In the following, we are going to consider various propositions, built
from atomic propositions $A, B, C$. This may be done easily, by
introducing these atoms as global variables declared of type \verb:Prop:.
It is easy to declare several names with the same specification:
\begin{coq_example}
Section Minimal_Logic.
Variables A B C : Prop.
\end{coq_example}

We shall consider simple implications, such as $A\ra B$, read as 
``$A$ implies $B$''. Remark that we overload the arrow symbol, which
has been used above as the functionality type constructor, and which
may be used as well as propositional connective:
\begin{coq_example}
Check (A -> B).
\end{coq_example}

Let us now embark on a simple proof. We want to prove the easy tautology
$((A\ra (B\ra C))\ra (A\ra B)\ra (A\ra C)$. 
We enter the proof engine by the command
\verb:Goal:, followed by the conjecture we want to verify:
\begin{coq_example}
Goal (A -> B -> C) -> (A -> B) -> A -> C.
\end{coq_example}

The system displays the current goal below a double line, local hypotheses
(there are none initially) being displayed above the line. We call 
the combination of local hypotheses with a goal a {\sl judgment}.
%The new prompt \verb:Unnamed_thm <: indicates that.
We are now in an inner 
loop of the system, in proof mode. 
New commands are available in this
mode, such as {\sl tactics}, which are proof combining primitives.
A tactic operates on the current goal by attempting to construct a proof
of the corresponding judgment, possibly from proofs of some
hypothetical judgments, which are then added to the current
list of conjectured judgments.
For instance, the \verb:intro: tactic is applicable to any judgment
whose goal is an implication, by moving the proposition to the left
of the application to the list of local hypotheses:
\begin{coq_example}
intro H.
\end{coq_example}

%{\bf Warning} to users of \Coq~ previous versions: The display of a sequent in
%older versions of \Coq~ is inverse of this convention: the goal is displayed
%above the double line, the hypotheses below.
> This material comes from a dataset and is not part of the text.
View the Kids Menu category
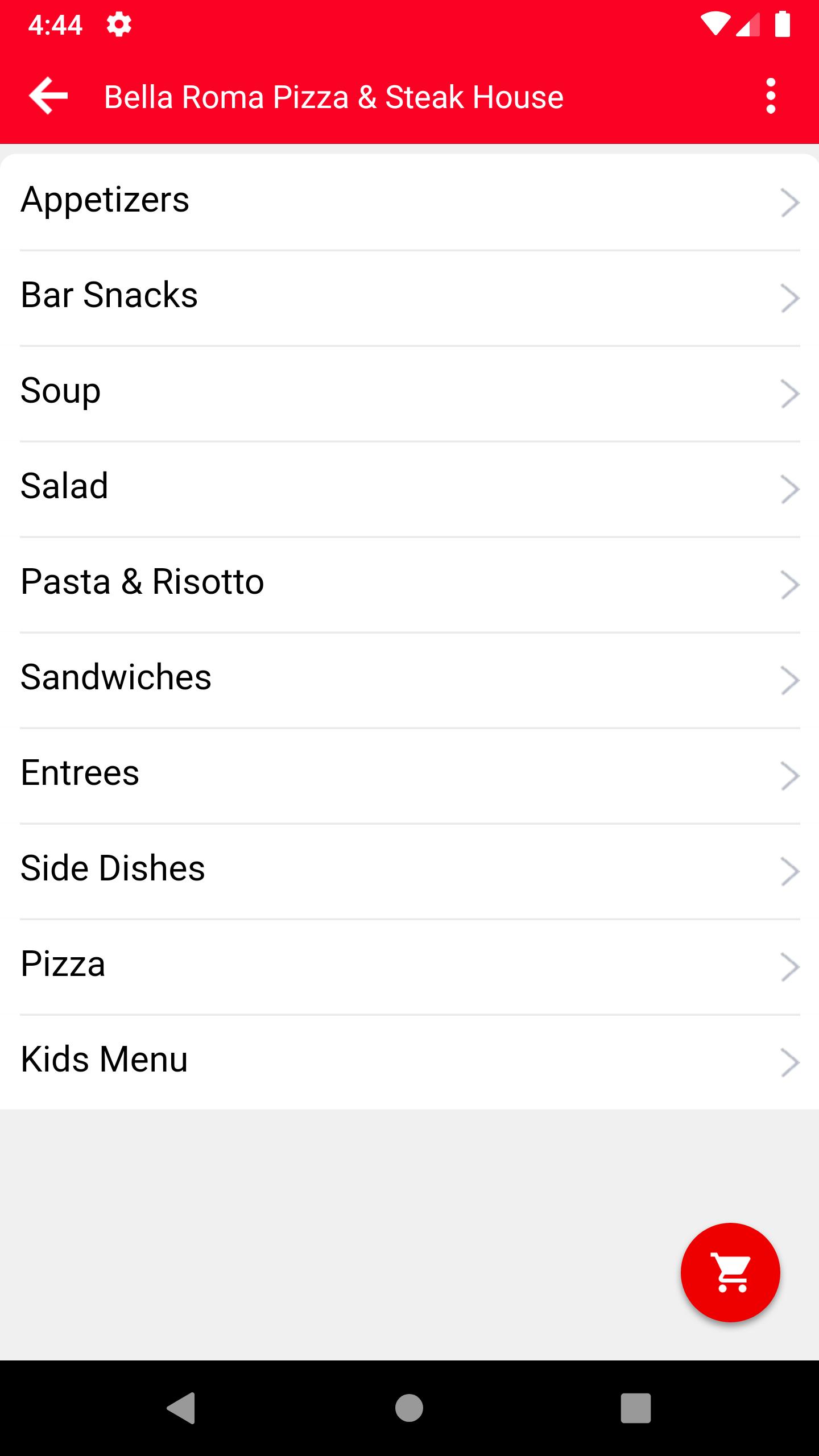 [410, 1062]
Several introductions may be done in one step:
\begin{coq_example}
intros H' HA.
\end{coq_example}

We notice that $C$, the current goal, may be obtained from hypothesis
\verb:H:, provided the truth of $A$ and $B$ are established.
The tactic \verb:apply: implements this piece of reasoning:
\begin{coq_example}
apply H.
\end{coq_example}

We are now in the situation where we have two judgments as conjectures
that remain to be proved. Only the first is listed in full, for the
others the system displays only the corresponding subgoal, without its
local hypotheses list. Remark that \verb:apply: has kept the local
hypotheses of its father judgment, which are still available for
the judgments it generated.

In order to solve the current goal, we just have to notice that it is
exactly available as hypothesis $HA$:
\begin{coq_example}
exact HA.
\end{coq_example}

Now $H'$ applies:
\begin{coq_example}
apply H'.
\end{coq_example}

And we may now conclude the proof as before, with \verb:exact HA.:
Actually, we may not bother with the name \verb:HA:, and just state that
the current goal is solvable from the current local assumptions:
\begin{coq_example}
assumption.
\end{coq_example}

The proof is now finished. We may either discard it, by using the
command \verb:Abort: which returns to the standard \Coq~ toplevel loop
without further ado, or else save it as a lemma in the current context,
under name say \verb:trivial_lemma::
\begin{coq_example}
Save trivial_lemma.
\end{coq_example}

As a comment, the system shows the proof script listing all tactic
commands used in the proof. % ligne blanche apres exact HA??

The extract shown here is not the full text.